DATA FOR THIS TASK →

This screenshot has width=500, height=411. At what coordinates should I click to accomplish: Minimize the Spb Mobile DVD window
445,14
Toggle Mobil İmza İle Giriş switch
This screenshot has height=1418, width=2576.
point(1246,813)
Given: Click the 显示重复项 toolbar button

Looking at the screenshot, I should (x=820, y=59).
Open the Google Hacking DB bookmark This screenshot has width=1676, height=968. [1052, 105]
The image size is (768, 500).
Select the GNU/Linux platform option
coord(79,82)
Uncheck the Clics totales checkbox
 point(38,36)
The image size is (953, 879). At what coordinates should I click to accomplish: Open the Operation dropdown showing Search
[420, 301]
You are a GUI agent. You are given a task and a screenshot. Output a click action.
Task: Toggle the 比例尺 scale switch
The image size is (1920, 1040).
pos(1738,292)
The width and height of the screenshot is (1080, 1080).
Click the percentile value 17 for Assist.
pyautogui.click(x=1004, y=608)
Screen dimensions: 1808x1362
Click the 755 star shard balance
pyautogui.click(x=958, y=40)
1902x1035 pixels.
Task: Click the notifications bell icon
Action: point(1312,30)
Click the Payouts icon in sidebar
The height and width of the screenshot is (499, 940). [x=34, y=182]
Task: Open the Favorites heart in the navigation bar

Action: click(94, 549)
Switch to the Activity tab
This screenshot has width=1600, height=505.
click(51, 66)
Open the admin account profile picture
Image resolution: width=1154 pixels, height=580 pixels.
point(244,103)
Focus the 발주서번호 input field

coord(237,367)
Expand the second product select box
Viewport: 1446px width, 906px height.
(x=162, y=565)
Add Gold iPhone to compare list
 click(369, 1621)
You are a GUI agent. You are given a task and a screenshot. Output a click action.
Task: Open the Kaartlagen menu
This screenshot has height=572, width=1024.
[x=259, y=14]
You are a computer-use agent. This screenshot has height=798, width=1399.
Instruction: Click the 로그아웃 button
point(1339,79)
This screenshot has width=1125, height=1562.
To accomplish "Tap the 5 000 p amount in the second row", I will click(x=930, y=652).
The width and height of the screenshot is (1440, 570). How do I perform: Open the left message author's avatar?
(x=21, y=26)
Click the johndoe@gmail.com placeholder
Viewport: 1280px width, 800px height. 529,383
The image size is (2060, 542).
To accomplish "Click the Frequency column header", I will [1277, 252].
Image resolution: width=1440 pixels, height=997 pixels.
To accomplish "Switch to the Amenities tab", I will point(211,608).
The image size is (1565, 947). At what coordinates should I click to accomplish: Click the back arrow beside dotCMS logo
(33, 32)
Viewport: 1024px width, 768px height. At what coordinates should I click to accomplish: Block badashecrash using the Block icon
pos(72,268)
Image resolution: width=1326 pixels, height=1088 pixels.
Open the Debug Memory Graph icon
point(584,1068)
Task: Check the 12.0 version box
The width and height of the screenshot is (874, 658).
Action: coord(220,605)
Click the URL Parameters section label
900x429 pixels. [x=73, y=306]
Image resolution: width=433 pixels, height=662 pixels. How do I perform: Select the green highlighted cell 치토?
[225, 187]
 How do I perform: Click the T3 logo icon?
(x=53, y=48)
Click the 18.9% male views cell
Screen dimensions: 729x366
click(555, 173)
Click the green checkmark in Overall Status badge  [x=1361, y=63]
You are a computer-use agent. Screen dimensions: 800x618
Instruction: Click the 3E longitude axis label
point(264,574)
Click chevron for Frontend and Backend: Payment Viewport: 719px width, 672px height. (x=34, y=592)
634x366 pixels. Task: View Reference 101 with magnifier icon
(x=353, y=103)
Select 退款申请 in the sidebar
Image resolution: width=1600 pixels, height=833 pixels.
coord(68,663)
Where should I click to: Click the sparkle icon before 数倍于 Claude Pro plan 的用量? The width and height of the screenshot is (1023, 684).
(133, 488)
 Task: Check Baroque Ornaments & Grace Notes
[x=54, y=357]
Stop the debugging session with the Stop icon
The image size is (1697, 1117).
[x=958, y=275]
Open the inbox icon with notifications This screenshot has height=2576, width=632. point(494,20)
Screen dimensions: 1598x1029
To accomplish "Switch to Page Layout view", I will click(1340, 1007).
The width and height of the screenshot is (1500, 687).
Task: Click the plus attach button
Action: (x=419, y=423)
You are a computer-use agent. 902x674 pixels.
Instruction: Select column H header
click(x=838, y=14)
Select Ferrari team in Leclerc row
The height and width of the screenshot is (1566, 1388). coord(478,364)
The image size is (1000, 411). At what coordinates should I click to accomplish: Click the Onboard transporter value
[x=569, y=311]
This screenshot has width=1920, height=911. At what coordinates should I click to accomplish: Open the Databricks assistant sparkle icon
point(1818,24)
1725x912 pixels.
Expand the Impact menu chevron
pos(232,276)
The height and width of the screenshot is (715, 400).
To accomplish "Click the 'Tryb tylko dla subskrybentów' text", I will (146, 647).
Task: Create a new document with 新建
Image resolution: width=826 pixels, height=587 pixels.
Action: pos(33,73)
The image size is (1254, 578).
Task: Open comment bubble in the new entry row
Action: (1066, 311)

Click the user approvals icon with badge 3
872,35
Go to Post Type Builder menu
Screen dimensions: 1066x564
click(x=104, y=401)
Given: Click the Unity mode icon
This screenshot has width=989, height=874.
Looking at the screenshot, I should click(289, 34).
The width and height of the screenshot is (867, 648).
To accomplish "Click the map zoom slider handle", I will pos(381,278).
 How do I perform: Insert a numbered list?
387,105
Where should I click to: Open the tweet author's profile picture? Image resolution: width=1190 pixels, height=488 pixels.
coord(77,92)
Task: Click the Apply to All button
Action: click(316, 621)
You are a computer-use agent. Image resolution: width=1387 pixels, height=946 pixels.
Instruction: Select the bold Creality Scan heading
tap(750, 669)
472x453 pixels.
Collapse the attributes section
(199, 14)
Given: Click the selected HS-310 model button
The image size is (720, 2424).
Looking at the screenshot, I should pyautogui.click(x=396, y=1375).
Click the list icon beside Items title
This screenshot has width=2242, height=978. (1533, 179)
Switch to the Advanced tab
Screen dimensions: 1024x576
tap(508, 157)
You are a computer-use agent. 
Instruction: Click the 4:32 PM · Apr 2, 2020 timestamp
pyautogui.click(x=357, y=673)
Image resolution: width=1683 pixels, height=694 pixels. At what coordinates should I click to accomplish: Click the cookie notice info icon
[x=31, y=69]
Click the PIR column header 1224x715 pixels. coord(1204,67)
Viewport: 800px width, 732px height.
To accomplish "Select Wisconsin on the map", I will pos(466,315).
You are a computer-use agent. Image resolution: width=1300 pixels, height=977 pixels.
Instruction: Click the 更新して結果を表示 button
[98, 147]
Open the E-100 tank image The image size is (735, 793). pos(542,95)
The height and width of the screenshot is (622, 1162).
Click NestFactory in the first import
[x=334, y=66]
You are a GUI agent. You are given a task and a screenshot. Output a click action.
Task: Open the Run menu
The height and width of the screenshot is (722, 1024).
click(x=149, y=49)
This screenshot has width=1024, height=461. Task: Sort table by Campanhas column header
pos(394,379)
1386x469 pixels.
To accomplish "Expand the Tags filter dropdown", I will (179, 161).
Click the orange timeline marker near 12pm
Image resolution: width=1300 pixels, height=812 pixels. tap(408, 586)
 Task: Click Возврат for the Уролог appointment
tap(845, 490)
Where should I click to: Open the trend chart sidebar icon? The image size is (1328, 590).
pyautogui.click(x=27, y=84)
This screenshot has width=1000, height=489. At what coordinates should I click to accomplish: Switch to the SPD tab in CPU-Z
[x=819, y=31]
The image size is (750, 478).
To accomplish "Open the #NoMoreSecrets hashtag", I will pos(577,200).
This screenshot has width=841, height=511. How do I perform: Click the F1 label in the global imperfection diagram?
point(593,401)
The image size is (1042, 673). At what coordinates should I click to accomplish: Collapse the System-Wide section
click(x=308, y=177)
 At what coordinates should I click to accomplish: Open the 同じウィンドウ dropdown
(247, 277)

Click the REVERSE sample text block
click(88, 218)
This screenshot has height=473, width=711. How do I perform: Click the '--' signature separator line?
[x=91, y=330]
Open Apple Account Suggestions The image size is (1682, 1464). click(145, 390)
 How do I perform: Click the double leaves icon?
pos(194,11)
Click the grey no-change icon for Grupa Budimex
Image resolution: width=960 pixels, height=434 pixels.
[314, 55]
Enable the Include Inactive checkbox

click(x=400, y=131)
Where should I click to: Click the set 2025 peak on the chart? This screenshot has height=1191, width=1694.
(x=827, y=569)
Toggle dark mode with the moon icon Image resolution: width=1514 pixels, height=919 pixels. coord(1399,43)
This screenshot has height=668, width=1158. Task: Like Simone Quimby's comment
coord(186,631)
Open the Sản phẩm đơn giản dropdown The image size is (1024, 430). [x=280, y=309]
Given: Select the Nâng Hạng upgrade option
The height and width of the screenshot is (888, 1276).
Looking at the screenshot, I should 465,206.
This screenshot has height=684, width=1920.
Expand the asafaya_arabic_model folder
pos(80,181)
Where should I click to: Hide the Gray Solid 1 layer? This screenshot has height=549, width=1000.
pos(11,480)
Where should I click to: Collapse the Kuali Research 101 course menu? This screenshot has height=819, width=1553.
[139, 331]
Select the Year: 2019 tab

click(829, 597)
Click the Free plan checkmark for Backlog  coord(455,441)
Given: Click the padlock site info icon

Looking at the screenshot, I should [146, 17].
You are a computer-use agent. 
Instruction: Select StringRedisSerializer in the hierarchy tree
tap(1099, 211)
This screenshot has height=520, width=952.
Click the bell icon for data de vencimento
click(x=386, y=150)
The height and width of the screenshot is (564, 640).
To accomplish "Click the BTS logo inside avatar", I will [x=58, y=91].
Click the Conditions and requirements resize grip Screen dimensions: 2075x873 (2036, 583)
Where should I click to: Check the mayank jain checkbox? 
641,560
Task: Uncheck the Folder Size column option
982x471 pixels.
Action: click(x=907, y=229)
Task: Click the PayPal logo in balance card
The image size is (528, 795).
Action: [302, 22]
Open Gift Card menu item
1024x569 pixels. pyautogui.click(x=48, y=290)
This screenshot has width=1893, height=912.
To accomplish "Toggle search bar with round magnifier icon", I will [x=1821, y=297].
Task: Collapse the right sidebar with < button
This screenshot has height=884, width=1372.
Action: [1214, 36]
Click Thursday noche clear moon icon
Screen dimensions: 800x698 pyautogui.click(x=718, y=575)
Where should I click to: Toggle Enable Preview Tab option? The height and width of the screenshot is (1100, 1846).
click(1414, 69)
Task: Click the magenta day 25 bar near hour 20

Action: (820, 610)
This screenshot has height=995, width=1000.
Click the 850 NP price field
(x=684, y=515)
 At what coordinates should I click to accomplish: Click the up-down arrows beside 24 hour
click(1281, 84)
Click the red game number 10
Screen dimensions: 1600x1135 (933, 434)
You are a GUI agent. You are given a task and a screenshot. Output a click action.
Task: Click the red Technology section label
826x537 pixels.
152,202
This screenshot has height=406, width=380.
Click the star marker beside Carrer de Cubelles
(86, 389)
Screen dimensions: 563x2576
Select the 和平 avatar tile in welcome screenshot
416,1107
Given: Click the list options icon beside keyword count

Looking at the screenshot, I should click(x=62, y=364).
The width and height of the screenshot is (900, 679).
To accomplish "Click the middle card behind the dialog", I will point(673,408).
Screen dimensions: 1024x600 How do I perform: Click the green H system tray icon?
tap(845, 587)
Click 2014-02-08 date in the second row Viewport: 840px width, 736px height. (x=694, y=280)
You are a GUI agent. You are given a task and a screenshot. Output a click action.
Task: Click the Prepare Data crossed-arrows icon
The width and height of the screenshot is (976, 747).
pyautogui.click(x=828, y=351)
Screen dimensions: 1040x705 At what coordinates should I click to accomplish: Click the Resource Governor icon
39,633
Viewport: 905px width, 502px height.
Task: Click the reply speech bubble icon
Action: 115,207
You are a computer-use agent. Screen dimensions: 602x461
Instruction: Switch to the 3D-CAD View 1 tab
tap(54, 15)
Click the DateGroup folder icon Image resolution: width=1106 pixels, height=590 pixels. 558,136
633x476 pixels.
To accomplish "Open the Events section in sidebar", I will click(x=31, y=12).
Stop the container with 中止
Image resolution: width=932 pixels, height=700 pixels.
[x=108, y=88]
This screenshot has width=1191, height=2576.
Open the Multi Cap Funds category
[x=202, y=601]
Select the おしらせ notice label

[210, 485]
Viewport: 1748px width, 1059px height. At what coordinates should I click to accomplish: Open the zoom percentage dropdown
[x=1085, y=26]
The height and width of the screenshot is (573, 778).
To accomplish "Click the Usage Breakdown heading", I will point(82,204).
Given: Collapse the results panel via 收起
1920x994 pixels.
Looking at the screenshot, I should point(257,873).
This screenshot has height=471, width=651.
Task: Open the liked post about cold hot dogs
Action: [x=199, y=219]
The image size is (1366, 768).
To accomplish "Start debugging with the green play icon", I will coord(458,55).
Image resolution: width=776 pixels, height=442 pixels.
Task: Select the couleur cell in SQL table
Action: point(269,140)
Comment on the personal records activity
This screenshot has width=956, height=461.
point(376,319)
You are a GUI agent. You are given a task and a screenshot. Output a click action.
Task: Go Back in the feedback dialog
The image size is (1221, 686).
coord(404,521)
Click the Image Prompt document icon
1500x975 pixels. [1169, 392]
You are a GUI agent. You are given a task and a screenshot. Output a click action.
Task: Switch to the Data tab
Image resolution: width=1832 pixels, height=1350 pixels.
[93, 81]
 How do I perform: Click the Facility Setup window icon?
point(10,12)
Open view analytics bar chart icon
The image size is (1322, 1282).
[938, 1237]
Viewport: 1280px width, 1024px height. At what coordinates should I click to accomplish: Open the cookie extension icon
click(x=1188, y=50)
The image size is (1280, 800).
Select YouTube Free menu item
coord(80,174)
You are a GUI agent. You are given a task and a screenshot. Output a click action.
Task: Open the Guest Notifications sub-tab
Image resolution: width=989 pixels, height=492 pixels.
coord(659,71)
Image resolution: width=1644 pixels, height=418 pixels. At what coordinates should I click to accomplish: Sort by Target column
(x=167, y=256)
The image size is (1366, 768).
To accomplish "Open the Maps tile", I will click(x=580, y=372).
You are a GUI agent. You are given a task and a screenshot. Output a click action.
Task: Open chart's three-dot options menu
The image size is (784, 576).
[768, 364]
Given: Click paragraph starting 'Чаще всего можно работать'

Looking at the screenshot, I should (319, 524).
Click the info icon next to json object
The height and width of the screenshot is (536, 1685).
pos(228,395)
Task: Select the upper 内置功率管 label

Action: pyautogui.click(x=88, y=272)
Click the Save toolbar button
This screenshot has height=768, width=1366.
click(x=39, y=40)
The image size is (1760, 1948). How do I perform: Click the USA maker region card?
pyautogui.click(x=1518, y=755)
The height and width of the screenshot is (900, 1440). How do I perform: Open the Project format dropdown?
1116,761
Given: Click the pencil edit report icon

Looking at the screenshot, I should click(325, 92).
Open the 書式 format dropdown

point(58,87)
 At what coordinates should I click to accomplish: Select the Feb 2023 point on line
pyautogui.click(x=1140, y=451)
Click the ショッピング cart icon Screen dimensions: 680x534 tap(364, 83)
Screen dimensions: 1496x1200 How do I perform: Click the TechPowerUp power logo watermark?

WORK TASK →
The output should be exactly the lines above from the line containing "Expand the Impact menu chevron" to the line containing "The width and height of the screenshot is (867, 648).", inclusive, with no other lines.

ANSWER SPACE →
Expand the Impact menu chevron
pos(232,276)
The height and width of the screenshot is (715, 400).
To accomplish "Click the 'Tryb tylko dla subskrybentów' text", I will (146, 647).
Task: Create a new document with 新建
Image resolution: width=826 pixels, height=587 pixels.
Action: pos(33,73)
The image size is (1254, 578).
Task: Open comment bubble in the new entry row
Action: (1066, 311)

Click the user approvals icon with badge 3
872,35
Go to Post Type Builder menu
Screen dimensions: 1066x564
click(x=104, y=401)
Given: Click the Unity mode icon
This screenshot has width=989, height=874.
Looking at the screenshot, I should click(289, 34).
The width and height of the screenshot is (867, 648).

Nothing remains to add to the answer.